ECB president Draghi succeeded last Thursday in delivering a message that surprised on the hawkish side without upsetting financial markets. The ECB decided (unanimously) to drop a sentence they had used since 2016, asserting they could increase their asset purchases if conditions would warrant that. This is a tiny step in the direction of policy normalisation. And even though the sentence has been dropped, everybody understands that it could come back, should circumstances deteriorate.
Mr Draghi has a somewhat mixed record when it comes to delivering messages. Earlier this year we had expected him to try and talk down the euro, but following his press conference the euro strengthened.
More important is that while we were surprised by the ECB dropping their easing bias at this point in time, we understand the thinking. The economy is doing well and deflation risks appear to be remote. It does not change our view that rate hikes are still quite far away.

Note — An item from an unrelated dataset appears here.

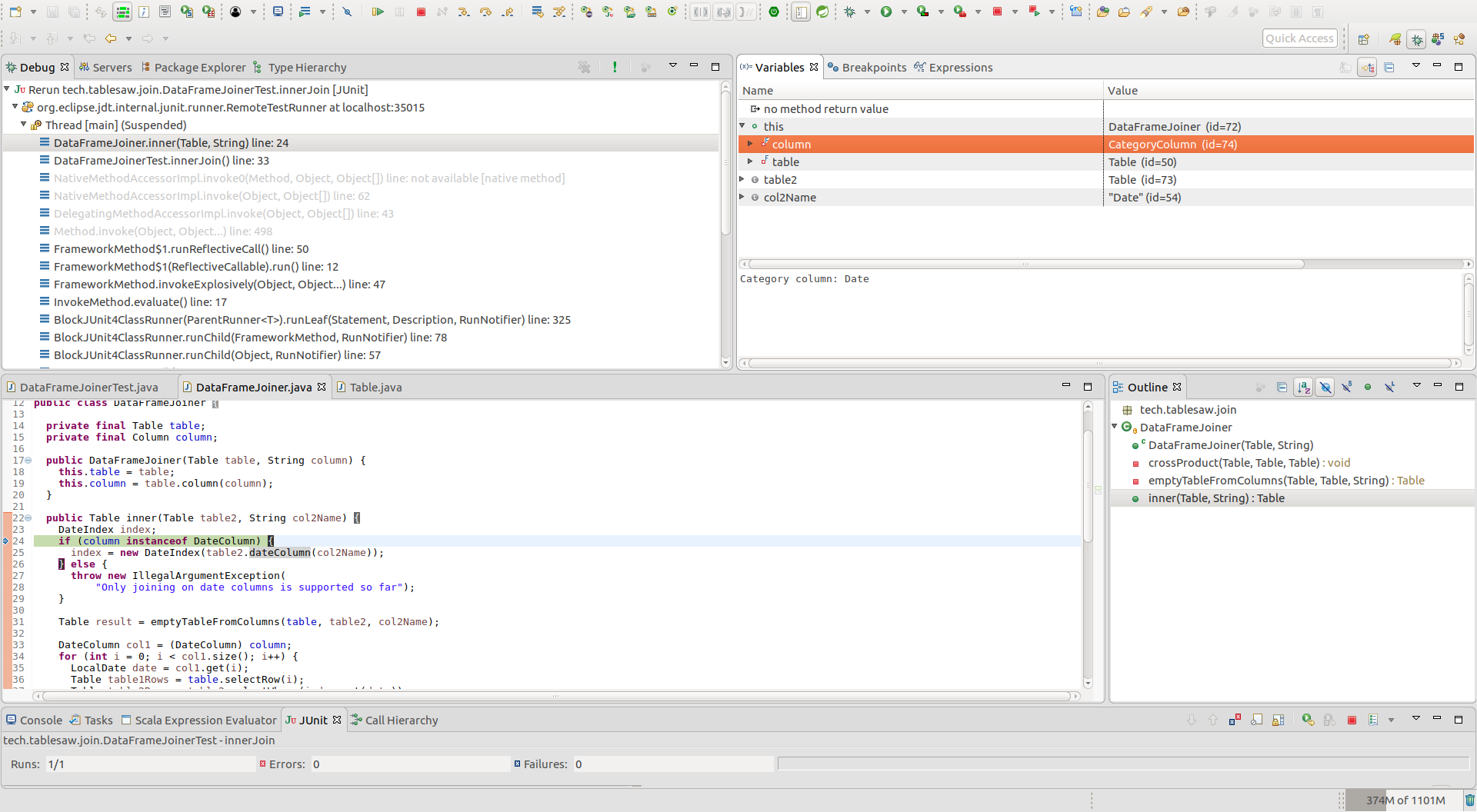Expand the table variable in Variables view

click(x=752, y=161)
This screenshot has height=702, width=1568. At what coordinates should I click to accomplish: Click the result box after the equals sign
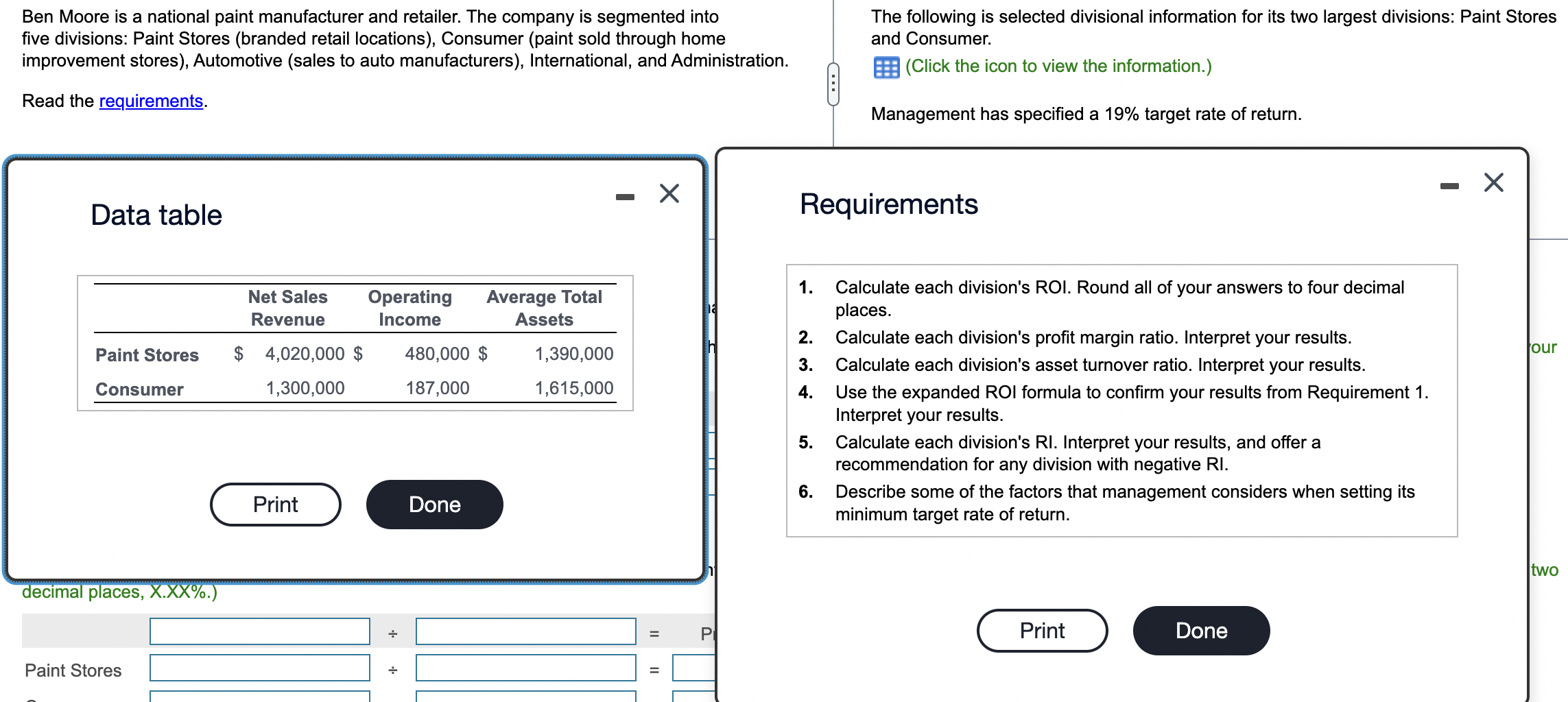click(693, 668)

US macro data: Goldilocks on the labour market in February
The US February labour market report provided encouraging news. Payrolls increased by 313,000, the highest monthly increase since July 2016. Revisions to previous months added another 54,000 jobs. The unemployment rate nevertheless stayed at 4.1% as labour force participation increased from 62.7% to 63.0%. Inflation fears eased somewhat. The increase in average hourly earnings had spooked markets a month ago when the pace of increase was reported to have accelerated from the originally reported 2.5% in December (revised to 2.7%) to 2.9% in January. The February data showed that the rise of average hourly fell back last month to 2.6%.

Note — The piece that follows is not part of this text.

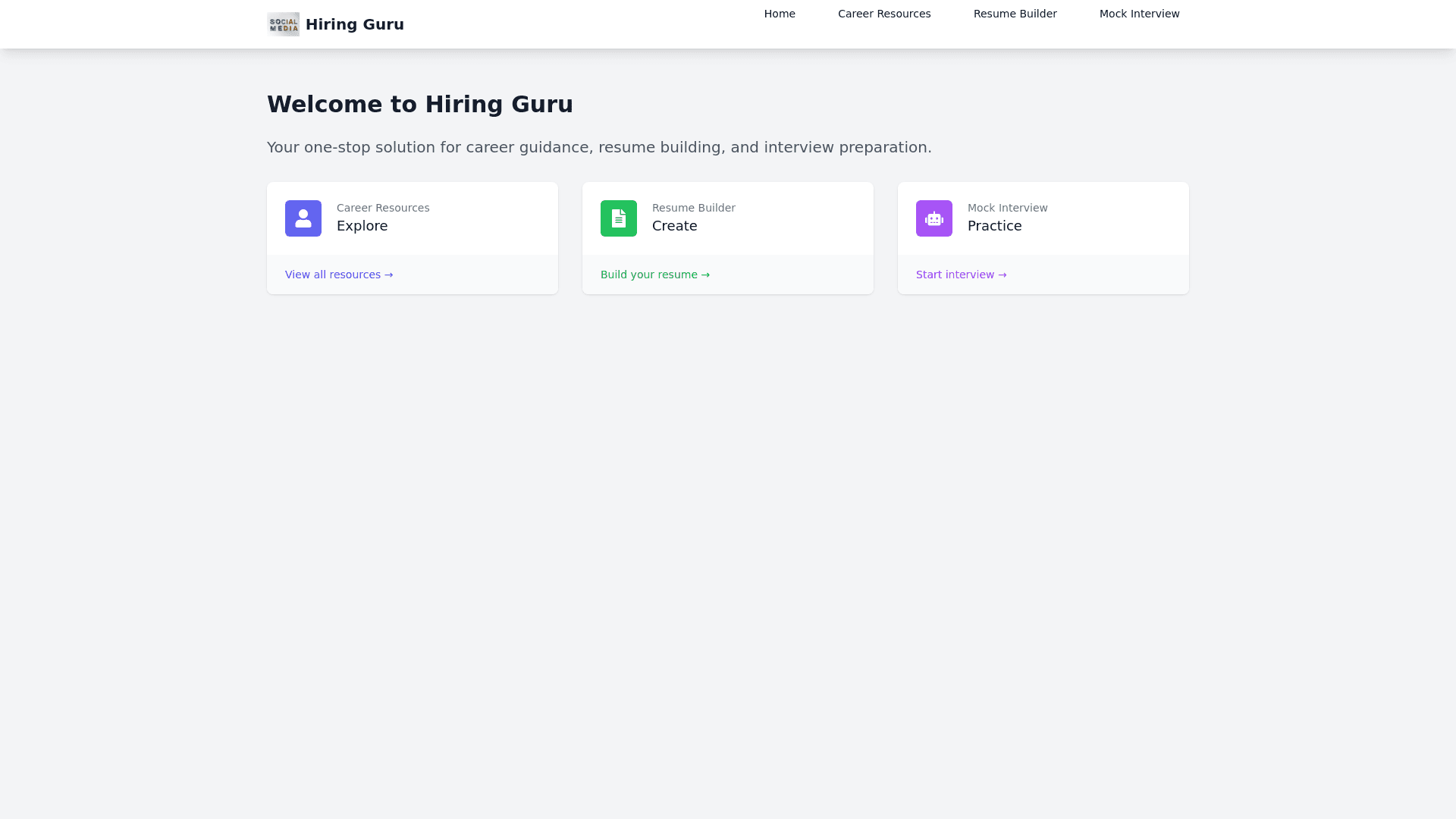Click the Hiring Guru logo image
1456x819 pixels.
tap(283, 24)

China’s exports explode in February; that is odd
Recent trading days were quite light on economic data. China’s trade data for February was, undoubtedly the most spectacular. Import growth (in USD) decelerated sharply in February (6.3% yoy), down from 36.8% in January. The data is distorted due to the timing of Chinese New Year and the deceleration in February surprised nobody. Much to everybody’s surprise, Chinese export growth accelerated sharply in February, contrary to what one would expect: +44.5% yoy, versus 11.2% in January.
This looks odd as the timing of Chinese New Year reduced the number of working days in February. Some people argue that the spectacular surge in exports may be caused by exporters shipping their products before they can be hit by tariffs, such as in the US. I doubt that. First, the exact same thing happened in 2015 when the number of working days in February was also smaller than in the previous year but export growth spiked all the same. In addition, not only the exports to the US have grown rapidly, it is a broader phenomenon. For now, I think we must conclude it is a statistical oddity, which is hard to interpret. In any event, the numbers do not suggest that world trade is cooling aggressively.
Germany: soft mom, strong yoy
Industrial production and orders data in Germany was softer than expected in January. Orders fell 3.9% mom, after rising 3.0% in December. Industrial production fell 0.1% mom after December’s drop of 0.5%. However, the year-on-year rates were strong: 8.2% for orders and 5.5% for industrial output. These numbers are still significantly above overall economic growth. Ultimately, that cannot last. It is therefore reasonable to assume that momentum in the industrial sector will come down in the months ahead, a development that may already be signalled in various industrial confidence indicators.